### Records shown

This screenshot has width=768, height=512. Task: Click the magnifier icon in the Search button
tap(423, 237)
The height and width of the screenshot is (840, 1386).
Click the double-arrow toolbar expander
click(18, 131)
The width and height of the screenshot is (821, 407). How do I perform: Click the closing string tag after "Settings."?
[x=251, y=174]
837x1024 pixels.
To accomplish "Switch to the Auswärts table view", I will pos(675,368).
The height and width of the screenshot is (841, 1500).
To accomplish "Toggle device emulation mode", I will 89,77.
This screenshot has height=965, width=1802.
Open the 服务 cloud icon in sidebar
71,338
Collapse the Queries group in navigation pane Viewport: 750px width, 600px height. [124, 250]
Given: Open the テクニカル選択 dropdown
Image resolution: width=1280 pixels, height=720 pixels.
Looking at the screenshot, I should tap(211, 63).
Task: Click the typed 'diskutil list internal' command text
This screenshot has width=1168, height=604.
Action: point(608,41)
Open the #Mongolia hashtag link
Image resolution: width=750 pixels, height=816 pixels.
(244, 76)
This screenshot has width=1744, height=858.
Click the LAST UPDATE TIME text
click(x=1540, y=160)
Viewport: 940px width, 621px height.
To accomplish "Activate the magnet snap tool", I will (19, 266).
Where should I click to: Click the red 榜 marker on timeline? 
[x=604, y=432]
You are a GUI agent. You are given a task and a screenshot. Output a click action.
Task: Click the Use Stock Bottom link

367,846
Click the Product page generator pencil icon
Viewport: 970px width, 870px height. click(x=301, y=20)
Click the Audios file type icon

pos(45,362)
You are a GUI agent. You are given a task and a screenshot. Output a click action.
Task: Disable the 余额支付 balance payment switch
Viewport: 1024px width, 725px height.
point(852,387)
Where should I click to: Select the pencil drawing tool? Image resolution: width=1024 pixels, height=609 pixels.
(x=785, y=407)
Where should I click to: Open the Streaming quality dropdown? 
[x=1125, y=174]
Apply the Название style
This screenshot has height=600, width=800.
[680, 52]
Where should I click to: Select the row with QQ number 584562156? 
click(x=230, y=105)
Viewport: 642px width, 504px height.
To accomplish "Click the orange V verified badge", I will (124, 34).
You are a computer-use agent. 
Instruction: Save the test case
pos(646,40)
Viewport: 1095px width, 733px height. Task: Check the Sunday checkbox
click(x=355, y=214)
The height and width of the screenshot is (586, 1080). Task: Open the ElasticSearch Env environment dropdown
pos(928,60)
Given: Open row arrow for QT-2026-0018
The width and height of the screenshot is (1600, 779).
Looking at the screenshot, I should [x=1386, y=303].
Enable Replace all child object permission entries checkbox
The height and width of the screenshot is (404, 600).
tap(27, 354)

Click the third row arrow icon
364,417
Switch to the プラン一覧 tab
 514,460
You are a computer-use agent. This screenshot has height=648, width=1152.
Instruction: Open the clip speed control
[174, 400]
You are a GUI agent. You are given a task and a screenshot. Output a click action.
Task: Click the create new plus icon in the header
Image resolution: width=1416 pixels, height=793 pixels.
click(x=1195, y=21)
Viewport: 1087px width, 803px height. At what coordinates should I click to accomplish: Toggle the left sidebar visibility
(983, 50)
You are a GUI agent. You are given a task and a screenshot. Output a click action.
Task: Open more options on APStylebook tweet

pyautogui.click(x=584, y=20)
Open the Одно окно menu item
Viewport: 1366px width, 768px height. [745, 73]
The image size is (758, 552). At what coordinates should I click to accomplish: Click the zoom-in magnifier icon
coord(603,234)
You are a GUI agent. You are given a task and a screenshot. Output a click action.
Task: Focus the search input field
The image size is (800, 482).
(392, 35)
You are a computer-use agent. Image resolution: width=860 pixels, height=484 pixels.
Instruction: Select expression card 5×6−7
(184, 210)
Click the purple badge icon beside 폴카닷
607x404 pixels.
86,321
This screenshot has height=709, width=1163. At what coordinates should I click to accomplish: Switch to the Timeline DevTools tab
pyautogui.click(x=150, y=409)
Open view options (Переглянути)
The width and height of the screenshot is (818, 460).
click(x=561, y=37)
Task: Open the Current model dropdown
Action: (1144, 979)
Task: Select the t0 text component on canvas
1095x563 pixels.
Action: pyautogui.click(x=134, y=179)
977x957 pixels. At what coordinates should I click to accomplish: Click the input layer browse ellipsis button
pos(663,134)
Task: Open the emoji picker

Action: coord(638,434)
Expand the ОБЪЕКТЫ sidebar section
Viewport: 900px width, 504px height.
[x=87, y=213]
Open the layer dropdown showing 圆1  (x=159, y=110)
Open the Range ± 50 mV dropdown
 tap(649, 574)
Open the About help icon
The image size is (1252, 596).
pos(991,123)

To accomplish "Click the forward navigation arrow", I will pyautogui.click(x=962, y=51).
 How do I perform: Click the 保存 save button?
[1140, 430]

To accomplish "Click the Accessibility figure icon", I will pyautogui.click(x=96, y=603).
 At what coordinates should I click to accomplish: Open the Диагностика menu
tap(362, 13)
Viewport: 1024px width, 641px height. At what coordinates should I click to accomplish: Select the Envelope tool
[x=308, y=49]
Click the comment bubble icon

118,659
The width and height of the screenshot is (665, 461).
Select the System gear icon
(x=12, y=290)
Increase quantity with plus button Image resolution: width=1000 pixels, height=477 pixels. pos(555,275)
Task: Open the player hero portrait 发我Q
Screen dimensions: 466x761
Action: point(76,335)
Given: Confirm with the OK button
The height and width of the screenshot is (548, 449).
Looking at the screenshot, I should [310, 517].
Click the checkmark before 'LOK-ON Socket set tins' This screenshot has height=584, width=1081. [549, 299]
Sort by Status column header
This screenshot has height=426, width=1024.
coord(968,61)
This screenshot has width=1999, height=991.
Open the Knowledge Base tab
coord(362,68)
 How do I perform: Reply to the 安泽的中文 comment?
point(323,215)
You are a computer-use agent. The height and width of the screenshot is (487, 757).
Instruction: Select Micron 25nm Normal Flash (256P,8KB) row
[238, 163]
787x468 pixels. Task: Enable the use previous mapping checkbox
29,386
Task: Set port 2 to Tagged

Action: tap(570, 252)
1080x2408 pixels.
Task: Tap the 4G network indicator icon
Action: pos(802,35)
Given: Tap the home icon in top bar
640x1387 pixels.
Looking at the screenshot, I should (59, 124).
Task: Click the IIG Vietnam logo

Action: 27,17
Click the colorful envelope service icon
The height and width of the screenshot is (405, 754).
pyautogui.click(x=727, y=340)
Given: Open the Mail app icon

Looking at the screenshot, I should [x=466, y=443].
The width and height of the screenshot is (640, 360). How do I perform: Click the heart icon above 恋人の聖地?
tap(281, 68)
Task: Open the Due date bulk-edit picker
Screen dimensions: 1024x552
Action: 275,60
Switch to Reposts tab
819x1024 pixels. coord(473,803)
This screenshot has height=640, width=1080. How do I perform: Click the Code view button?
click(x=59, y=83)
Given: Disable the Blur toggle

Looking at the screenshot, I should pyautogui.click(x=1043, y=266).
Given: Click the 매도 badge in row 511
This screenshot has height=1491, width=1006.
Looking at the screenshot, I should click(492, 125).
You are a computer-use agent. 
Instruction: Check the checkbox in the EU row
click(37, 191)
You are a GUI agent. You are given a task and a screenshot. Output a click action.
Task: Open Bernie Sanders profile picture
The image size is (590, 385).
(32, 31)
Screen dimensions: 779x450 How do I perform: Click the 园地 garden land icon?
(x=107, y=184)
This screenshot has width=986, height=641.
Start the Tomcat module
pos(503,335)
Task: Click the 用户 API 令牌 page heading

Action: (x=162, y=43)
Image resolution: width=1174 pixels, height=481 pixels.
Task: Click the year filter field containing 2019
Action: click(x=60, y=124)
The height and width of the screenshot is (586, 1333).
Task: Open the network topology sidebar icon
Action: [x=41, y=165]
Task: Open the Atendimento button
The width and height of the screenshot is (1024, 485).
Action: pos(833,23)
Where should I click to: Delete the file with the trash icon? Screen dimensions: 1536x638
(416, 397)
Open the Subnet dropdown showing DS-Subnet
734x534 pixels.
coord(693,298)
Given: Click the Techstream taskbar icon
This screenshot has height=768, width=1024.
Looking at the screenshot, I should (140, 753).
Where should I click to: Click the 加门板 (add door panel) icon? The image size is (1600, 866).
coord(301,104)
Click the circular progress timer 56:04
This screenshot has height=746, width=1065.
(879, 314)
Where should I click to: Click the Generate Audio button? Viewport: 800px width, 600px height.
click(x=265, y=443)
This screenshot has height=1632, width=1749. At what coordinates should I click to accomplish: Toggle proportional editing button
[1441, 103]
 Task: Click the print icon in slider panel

######

**Try it:** All that is needed is the opening run of the data, given again exactly: please include every line from the first through the line with "This screenshot has width=1744, height=858.", both ends kept.

**Response box:**
This screenshot has width=768, height=512. Task: Click the magnifier icon in the Search button
tap(423, 237)
The height and width of the screenshot is (840, 1386).
Click the double-arrow toolbar expander
click(18, 131)
The width and height of the screenshot is (821, 407). How do I perform: Click the closing string tag after "Settings."?
[x=251, y=174]
837x1024 pixels.
To accomplish "Switch to the Auswärts table view", I will pos(675,368).
The height and width of the screenshot is (841, 1500).
To accomplish "Toggle device emulation mode", I will 89,77.
This screenshot has height=965, width=1802.
Open the 服务 cloud icon in sidebar
71,338
Collapse the Queries group in navigation pane Viewport: 750px width, 600px height. [124, 250]
Given: Open the テクニカル選択 dropdown
Image resolution: width=1280 pixels, height=720 pixels.
Looking at the screenshot, I should tap(211, 63).
Task: Click the typed 'diskutil list internal' command text
This screenshot has width=1168, height=604.
Action: point(608,41)
Open the #Mongolia hashtag link
Image resolution: width=750 pixels, height=816 pixels.
(244, 76)
This screenshot has width=1744, height=858.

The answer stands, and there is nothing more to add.